*What needs to be done*. Copy the records from the line with "Task: Select Users in the sidebar" up to and including the line with "Action: [117, 170]", putting "side panel" in place of "sidebar" and leaving everything else as it is. Omit the pictures.

*Provided material*.
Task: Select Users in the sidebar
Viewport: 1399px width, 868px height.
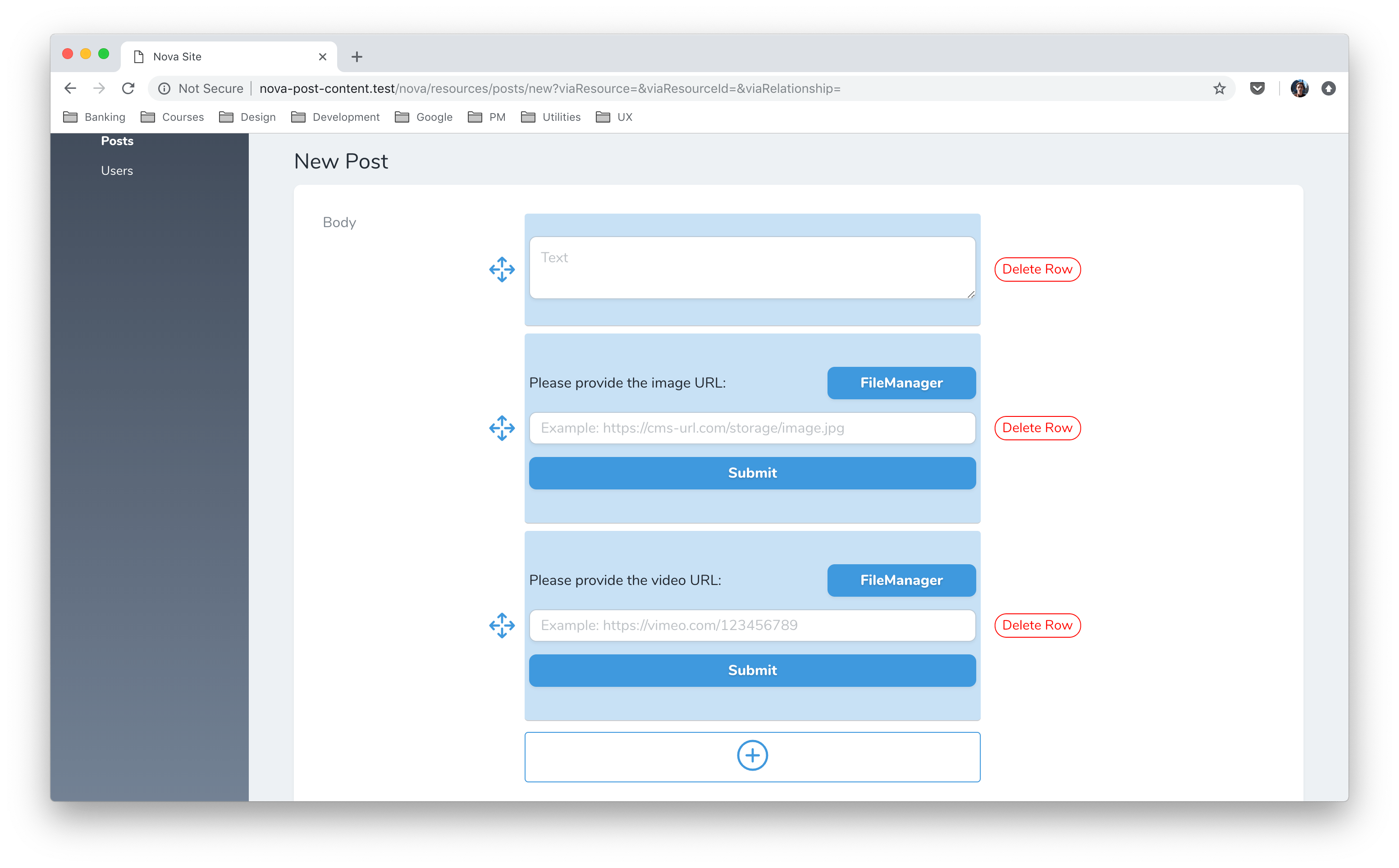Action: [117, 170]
* * *
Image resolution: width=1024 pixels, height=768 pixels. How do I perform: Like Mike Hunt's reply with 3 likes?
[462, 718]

*Task answer*.
Task: Select Users in the side panel
Viewport: 1399px width, 868px height.
Action: [117, 170]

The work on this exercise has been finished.